_INSTRUCTIONS TO FOLLOW_: Your copy must start with the line containing "Click the black" and end with the last line of the entries, matching them exactly and leaving out every picture.

_DATA_:

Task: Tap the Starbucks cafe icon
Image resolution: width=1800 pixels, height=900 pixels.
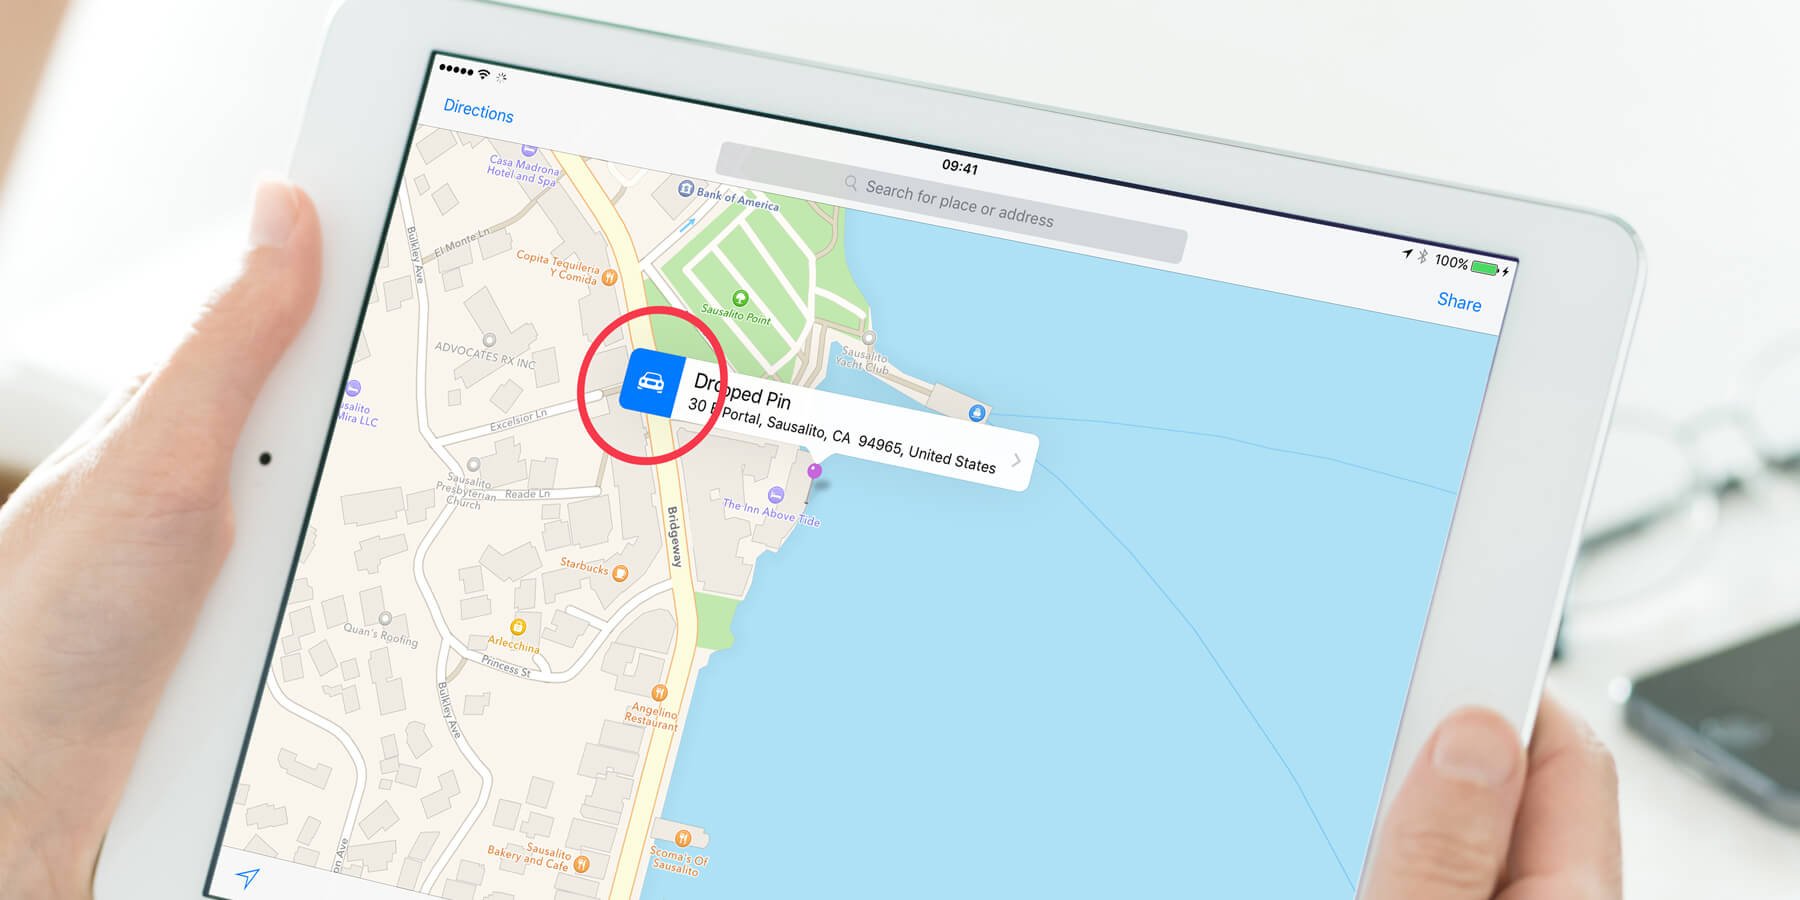Action: 620,573
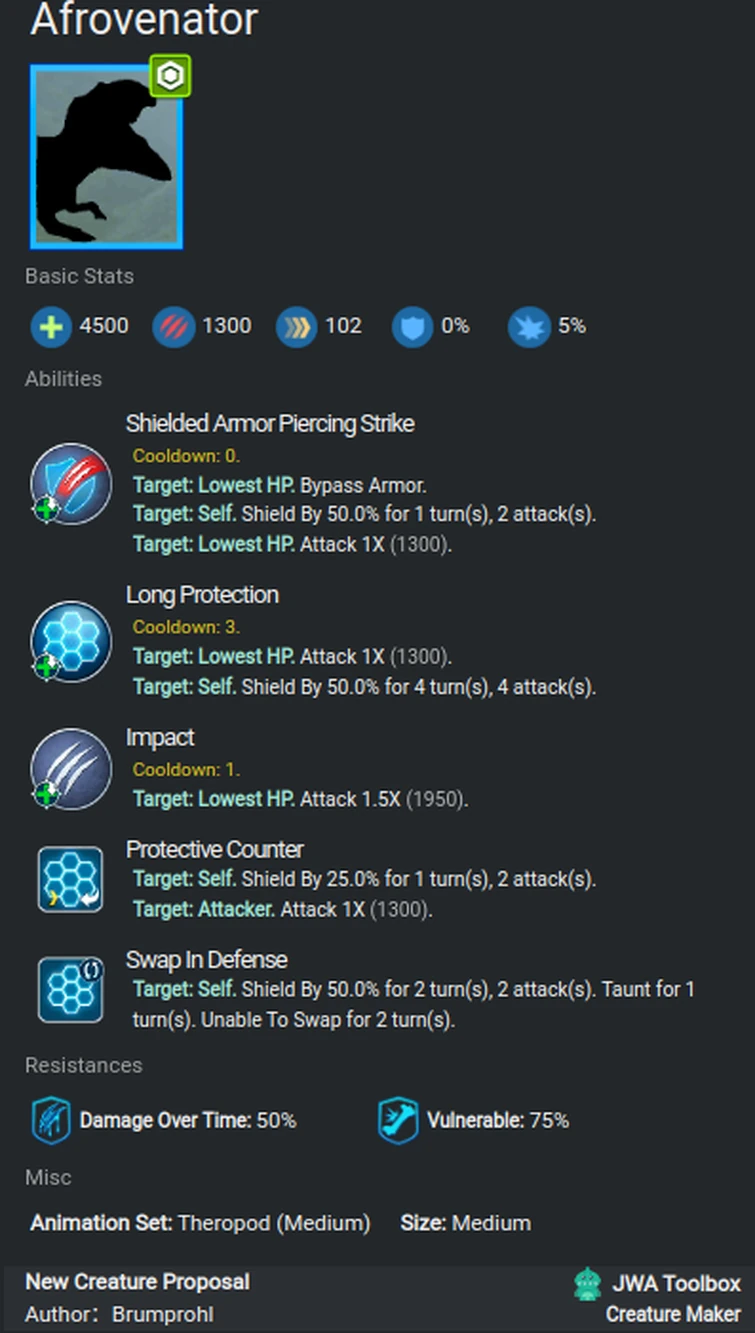The height and width of the screenshot is (1333, 755).
Task: Click the Damage Over Time resistance icon
Action: coord(50,1121)
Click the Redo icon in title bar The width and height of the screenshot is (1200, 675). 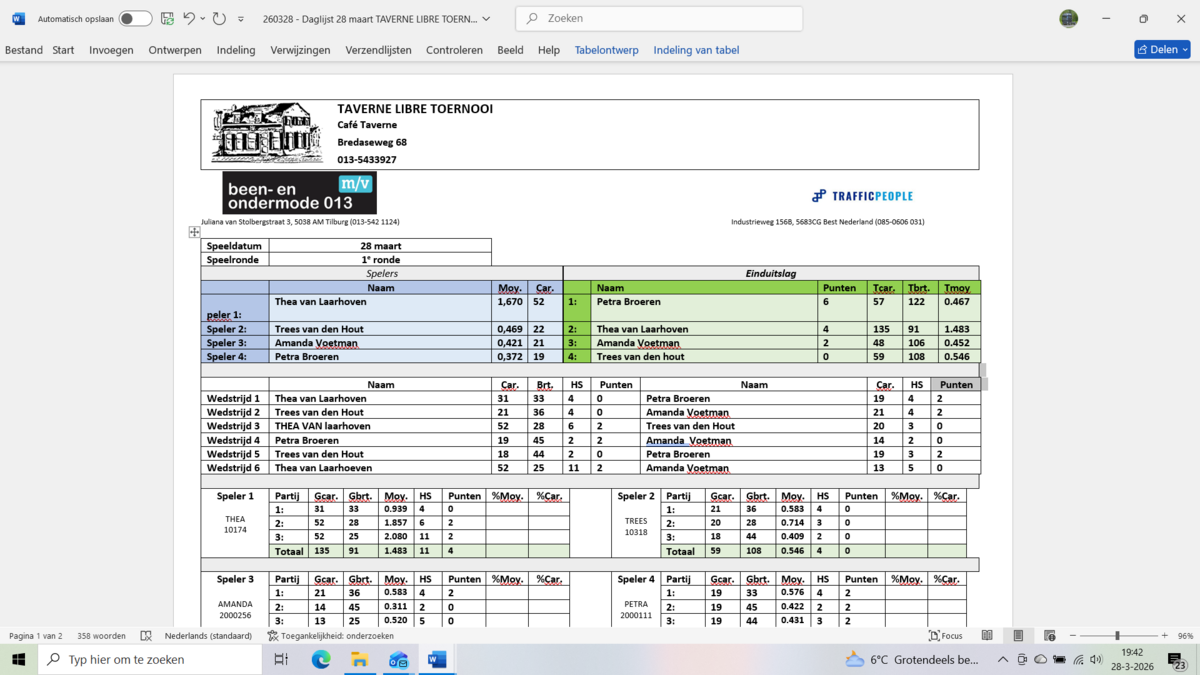point(219,19)
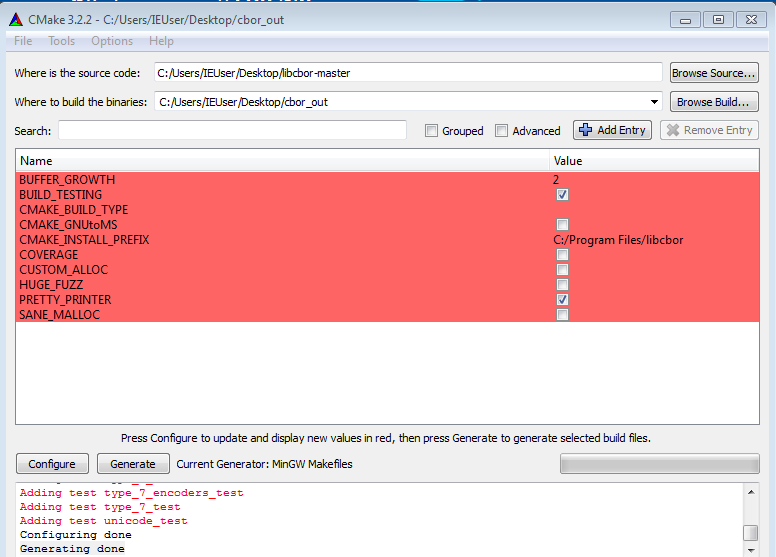The width and height of the screenshot is (776, 557).
Task: Open the Options menu
Action: 112,41
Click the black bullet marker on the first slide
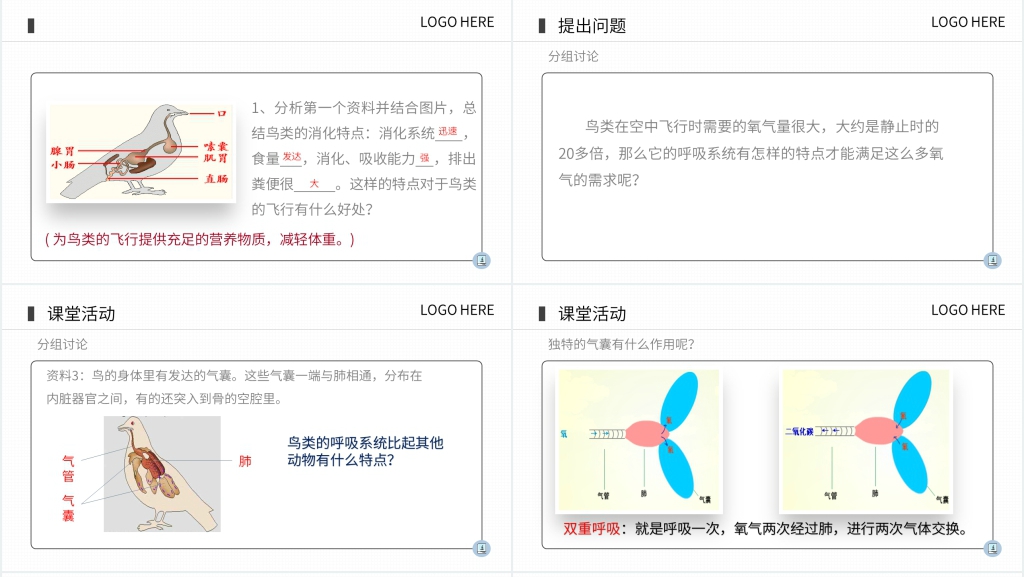Image resolution: width=1024 pixels, height=577 pixels. pos(31,24)
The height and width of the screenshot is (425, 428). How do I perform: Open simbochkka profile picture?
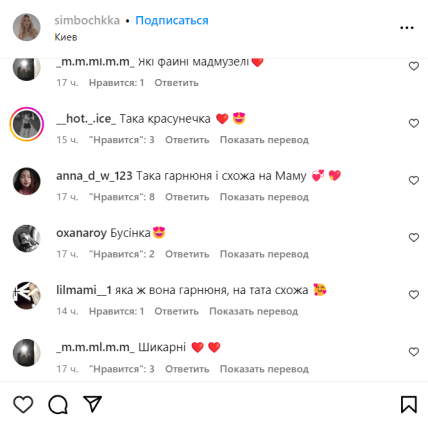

_WRITTEN SOLUTION_:
Click the black bullet marker on the first slide
Image resolution: width=1024 pixels, height=577 pixels. pos(31,24)
The height and width of the screenshot is (425, 428). How do I perform: Open simbochkka profile picture?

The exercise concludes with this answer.